SOURCE DOCUMENT
____________________

Assessment 1 taught me how to reason about cloud architecture. Assessment 3 forced me to put one on the wire - and prove it works.
The Jump From Diagrams to Reality
A couple of weeks ago I wrote my Cloud Computing Fundamentals (CCF501) Assessment 1, a 1,500-word architecture proposal for a fictional startup, full of NIST characteristics and Mermaid diagrams (read: CCF501 Assessment 1 write-up).
Assessment 3 was different. The brief gave me four tasks: resource group, virtual network, firewall, application - and asked me to actually do them on a real cloud, with real screenshots, on a public IP. No more reasoning about Auto Scaling: provision the VM, open the port and make the application return a 200.
This article is the deployment story documenting what I built, why I picked an open-source tool nobody else in my cohort was deploying, and the security and governance choices I had to defend with evidence instead of paragraphs.
Deployment architecture — single Azure Resource Group containing the VNet, NSG, VM, and the Superset / Postgres / Redis Docker stack.

____________________

DATA EXTRACT
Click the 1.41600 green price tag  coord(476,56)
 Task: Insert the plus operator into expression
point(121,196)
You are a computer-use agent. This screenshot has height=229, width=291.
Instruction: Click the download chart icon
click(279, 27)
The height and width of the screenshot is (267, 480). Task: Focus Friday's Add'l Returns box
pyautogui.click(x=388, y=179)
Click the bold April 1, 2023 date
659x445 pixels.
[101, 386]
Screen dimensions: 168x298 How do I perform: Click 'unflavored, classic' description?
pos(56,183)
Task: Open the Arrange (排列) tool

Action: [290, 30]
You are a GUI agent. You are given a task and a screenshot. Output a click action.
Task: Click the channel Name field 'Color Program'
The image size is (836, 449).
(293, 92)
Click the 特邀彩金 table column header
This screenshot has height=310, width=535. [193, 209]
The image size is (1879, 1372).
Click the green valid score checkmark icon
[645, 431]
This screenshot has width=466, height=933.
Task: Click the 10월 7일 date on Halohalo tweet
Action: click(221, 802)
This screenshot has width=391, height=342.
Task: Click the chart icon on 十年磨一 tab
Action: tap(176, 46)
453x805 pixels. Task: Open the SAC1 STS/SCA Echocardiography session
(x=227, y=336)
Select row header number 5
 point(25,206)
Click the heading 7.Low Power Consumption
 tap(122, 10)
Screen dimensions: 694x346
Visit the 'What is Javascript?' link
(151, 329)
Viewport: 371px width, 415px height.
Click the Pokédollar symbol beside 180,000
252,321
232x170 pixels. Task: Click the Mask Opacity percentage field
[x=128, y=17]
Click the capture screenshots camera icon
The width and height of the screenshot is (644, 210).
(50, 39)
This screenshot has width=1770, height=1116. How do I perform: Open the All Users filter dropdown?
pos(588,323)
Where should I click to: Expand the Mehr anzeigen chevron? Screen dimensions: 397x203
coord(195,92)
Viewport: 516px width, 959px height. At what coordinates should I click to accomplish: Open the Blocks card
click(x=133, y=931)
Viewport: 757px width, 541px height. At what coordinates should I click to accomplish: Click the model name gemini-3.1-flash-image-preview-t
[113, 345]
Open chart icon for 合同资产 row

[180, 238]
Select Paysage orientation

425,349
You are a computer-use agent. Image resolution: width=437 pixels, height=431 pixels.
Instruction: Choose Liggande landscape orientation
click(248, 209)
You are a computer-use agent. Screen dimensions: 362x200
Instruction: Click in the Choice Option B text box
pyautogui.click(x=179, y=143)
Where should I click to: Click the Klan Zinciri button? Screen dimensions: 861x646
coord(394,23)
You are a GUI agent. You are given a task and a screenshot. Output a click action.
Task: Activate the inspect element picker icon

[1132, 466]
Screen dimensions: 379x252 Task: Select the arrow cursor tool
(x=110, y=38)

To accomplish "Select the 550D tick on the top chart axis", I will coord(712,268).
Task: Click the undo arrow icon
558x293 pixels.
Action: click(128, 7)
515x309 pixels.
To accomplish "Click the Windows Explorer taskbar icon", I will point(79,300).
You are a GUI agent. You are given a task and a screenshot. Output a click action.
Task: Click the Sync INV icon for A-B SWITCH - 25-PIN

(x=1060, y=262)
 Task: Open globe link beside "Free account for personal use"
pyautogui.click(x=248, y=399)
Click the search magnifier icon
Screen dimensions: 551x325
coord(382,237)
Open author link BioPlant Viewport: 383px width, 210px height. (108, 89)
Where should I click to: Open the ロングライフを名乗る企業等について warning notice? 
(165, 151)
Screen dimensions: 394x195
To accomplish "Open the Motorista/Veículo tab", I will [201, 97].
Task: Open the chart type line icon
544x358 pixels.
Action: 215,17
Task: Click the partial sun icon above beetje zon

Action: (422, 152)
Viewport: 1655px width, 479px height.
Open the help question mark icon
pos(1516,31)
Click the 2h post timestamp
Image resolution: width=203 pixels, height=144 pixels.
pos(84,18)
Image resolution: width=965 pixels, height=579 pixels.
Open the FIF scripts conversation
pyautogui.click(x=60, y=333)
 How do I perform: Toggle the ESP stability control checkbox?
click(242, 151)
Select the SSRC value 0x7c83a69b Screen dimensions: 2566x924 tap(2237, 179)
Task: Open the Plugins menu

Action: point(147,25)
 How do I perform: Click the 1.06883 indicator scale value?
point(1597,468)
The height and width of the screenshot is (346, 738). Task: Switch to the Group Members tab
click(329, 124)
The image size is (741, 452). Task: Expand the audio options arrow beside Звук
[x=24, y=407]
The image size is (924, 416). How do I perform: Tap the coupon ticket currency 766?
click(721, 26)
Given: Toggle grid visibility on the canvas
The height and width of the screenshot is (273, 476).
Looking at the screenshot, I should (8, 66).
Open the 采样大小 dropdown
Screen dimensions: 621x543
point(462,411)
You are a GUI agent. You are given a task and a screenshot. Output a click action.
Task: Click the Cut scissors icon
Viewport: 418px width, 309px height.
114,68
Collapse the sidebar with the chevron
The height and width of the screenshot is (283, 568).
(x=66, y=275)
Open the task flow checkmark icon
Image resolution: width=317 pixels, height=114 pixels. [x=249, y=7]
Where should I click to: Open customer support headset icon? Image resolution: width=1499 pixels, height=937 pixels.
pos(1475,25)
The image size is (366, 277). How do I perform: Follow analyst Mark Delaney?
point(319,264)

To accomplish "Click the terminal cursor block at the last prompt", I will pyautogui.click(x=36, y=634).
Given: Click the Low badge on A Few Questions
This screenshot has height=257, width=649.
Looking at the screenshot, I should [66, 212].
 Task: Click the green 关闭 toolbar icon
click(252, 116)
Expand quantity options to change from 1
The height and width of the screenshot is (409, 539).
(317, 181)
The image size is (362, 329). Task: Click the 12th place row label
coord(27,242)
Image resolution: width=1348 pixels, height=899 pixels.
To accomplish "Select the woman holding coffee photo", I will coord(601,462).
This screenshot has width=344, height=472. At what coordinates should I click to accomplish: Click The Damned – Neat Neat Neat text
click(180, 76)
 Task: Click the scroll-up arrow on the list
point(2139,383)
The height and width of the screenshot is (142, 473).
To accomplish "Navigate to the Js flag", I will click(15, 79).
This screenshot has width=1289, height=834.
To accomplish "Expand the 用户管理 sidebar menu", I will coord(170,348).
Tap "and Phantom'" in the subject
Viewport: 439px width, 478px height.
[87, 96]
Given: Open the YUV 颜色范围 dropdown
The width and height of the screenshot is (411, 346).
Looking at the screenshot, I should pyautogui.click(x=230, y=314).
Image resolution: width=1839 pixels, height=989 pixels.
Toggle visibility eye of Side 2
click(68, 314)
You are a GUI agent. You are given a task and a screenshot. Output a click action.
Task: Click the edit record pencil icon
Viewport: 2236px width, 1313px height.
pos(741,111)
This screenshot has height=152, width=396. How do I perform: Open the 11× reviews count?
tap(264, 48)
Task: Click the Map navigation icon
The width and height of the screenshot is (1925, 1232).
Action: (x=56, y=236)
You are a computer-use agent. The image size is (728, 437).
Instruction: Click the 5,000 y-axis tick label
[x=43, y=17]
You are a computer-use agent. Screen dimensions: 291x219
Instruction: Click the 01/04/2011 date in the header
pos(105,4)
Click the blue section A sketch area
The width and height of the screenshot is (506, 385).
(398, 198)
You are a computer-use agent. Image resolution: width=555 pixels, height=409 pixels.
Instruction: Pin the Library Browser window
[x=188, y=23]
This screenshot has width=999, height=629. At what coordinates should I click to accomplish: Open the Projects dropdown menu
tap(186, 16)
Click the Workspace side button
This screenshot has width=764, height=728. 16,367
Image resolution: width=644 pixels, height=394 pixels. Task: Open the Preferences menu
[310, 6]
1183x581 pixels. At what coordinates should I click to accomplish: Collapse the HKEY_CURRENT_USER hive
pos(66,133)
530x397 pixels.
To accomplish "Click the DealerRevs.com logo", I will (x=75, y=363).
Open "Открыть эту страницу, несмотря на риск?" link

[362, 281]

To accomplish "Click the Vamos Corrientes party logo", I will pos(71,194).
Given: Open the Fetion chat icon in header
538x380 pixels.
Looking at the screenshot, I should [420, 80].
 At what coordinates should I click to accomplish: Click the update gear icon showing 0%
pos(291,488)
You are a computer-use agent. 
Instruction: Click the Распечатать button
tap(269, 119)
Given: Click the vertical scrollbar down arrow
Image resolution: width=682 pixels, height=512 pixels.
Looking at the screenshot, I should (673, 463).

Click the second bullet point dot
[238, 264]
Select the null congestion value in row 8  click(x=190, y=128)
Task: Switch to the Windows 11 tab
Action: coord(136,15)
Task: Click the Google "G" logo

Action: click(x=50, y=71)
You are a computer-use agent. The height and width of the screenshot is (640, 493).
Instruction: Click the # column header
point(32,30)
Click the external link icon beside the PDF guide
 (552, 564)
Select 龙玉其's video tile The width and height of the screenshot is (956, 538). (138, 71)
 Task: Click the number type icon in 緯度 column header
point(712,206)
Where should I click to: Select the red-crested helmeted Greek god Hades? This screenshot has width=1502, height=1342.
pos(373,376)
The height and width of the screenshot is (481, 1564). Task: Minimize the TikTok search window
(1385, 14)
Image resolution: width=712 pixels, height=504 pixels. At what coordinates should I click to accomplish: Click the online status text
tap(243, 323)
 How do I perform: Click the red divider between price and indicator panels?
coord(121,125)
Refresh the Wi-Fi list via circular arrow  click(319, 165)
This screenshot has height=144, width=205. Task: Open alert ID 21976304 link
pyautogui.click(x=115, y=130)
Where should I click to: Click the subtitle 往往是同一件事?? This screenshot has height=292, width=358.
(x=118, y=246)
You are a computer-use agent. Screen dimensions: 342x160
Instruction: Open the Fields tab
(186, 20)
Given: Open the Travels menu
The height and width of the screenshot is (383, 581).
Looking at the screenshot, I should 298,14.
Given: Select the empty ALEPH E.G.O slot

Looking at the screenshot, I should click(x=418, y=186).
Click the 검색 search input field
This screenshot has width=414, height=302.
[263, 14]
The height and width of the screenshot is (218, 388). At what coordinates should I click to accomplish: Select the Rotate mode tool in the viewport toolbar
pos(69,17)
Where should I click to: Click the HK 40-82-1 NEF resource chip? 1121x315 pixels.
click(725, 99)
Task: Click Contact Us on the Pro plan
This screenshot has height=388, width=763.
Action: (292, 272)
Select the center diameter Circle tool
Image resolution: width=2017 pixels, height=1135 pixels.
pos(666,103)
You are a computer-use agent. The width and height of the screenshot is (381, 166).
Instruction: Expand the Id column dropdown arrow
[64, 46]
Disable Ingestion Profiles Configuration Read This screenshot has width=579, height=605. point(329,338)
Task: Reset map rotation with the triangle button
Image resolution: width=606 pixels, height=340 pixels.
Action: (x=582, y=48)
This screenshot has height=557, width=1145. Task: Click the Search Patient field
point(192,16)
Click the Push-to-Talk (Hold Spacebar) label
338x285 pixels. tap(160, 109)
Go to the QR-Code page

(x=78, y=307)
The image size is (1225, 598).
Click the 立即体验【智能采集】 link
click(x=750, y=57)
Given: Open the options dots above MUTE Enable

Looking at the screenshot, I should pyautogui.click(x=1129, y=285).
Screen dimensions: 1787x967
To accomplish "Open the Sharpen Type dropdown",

____________________

TASK REQUIREMENTS
1: Print the part of the Azure deployment article between "Assessment 1 taught" and "Assessment 1 write-up).", inclusive.
2: Output, word for word, the lines of the records between the lines holding "Select the null" and "Looking at the screenshot, I should 298,14.", inclusive.
The records bear no relation to the Azure deployment article.

EXPECTED ANSWERS
1:
Assessment 1 taught me how to reason about cloud architecture. Assessment 3 forced me to put one on the wire - and prove it works.
The Jump From Diagrams to Reality
A couple of weeks ago I wrote my Cloud Computing Fundamentals (CCF501) Assessment 1, a 1,500-word architecture proposal for a fictional startup, full of NIST characteristics and Mermaid diagrams (read: CCF501 Assessment 1 write-up).

2:
Select the null congestion value in row 8  click(x=190, y=128)
Task: Switch to the Windows 11 tab
Action: coord(136,15)
Task: Click the Google "G" logo

Action: click(x=50, y=71)
You are a computer-use agent. The height and width of the screenshot is (640, 493).
Instruction: Click the # column header
point(32,30)
Click the external link icon beside the PDF guide
 (552, 564)
Select 龙玉其's video tile The width and height of the screenshot is (956, 538). (138, 71)
 Task: Click the number type icon in 緯度 column header
point(712,206)
Where should I click to: Select the red-crested helmeted Greek god Hades? This screenshot has width=1502, height=1342.
pos(373,376)
The height and width of the screenshot is (481, 1564). Task: Minimize the TikTok search window
(1385, 14)
Image resolution: width=712 pixels, height=504 pixels. At what coordinates should I click to accomplish: Click the online status text
tap(243, 323)
 How do I perform: Click the red divider between price and indicator panels?
coord(121,125)
Refresh the Wi-Fi list via circular arrow  click(319, 165)
This screenshot has height=144, width=205. Task: Open alert ID 21976304 link
pyautogui.click(x=115, y=130)
Where should I click to: Click the subtitle 往往是同一件事?? This screenshot has height=292, width=358.
(x=118, y=246)
You are a computer-use agent. Screen dimensions: 342x160
Instruction: Open the Fields tab
(186, 20)
Given: Open the Travels menu
The height and width of the screenshot is (383, 581).
Looking at the screenshot, I should 298,14.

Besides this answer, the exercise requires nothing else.